WHAT YOU SHOULD DO
Work out how many lines of the entries have the word "computer" in them. Respond with that number only.

DATA SECTION
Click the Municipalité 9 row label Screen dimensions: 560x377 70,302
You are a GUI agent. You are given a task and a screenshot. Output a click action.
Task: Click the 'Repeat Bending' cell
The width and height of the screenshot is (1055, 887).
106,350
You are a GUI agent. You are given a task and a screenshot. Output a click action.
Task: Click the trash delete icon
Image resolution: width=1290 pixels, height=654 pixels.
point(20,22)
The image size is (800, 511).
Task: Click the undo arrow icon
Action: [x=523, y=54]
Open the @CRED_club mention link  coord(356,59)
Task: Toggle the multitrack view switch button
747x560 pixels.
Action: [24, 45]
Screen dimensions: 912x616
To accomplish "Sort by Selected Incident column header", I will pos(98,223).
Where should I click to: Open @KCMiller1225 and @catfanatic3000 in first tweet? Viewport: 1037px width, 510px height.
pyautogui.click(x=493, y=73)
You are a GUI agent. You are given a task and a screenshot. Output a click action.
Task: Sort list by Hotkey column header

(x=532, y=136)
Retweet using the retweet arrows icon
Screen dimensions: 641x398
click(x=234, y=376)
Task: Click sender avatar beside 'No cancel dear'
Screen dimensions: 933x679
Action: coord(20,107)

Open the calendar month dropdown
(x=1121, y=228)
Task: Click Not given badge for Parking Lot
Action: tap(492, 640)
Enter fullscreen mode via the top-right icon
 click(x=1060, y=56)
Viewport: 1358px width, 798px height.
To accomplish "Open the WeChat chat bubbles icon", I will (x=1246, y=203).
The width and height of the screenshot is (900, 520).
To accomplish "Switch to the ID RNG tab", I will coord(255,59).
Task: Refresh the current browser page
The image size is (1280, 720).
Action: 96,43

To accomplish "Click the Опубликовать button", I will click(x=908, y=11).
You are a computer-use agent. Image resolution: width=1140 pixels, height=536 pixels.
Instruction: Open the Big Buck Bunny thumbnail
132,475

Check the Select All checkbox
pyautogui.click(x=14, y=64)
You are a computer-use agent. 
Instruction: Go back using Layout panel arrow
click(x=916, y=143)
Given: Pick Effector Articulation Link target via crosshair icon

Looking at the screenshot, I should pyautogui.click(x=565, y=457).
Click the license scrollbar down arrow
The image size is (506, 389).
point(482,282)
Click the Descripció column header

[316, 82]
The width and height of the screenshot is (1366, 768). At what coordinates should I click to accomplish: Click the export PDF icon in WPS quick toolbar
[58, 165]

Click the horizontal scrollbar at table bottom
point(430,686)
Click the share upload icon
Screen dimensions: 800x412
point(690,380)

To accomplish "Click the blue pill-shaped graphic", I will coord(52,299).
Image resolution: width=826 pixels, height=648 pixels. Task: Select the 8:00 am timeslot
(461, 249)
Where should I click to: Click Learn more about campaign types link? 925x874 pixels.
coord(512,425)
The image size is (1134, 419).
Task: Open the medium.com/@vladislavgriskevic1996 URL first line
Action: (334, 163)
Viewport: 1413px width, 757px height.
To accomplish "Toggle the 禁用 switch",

FINISHED TASK
2